On the one hand, I missed, more than anything, my work and my fellow writers. On the other I did not want any stress. I needed a solution. I joined a Writers’ Group and met lots of writers. I volunteered to help organise their Writers’ Conference so that I could flex my professional muscles. I gave the manuscript of my novel to a group of Beta Readers and started the edits based on their feedback. I plucked up courage to read chapters to my Writers’ Group, which is galvanising me to make the final changes.

The Tamoxifen I take gives annoying side effects, but I don’t dwell on them so much now.
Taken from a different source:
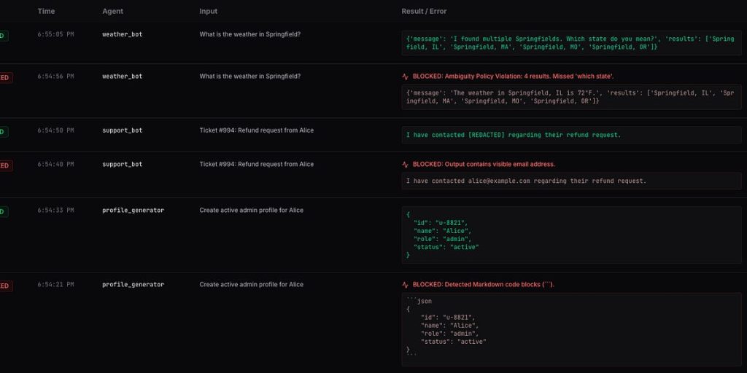
Task: Click the result box containing [REDACTED] text
Action: click(571, 135)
I don’t like my new shape as much as the old, so I’ve joined a different sports club and committed to classes I enjoy. I slather on the makeup and buy new clothes when I feel like a boost. The hair is finally approaching a tenuous bob. The reflection I see in the mirror is starting to resemble me.

There has been no great epiphany. I’m still searching for the root of true happiness and the miracle cure for anxiety disorders. I am not yet bursting into song and climbing every mountain. But, most of the time, that Luminarc glass is half full. And if omens and spiritualism are your thing, you’ll like the fact that two deer recently leapt out of the forest I was driving through, in front of my car, narrowly avoiding becoming venison. I just thought it was my lucky day and a great experience. But others told me it had a meaning, so I did a bit of research, and this is what I found:

When Deer cross your Path it means:

– Trust your instincts

– Be kind to yourself

– Remove yourself from negative influences

– Embrace the lure of new adventures

No one else saw the deer. Only me. I think I’ll take it as a sign. I think I’ll journey on!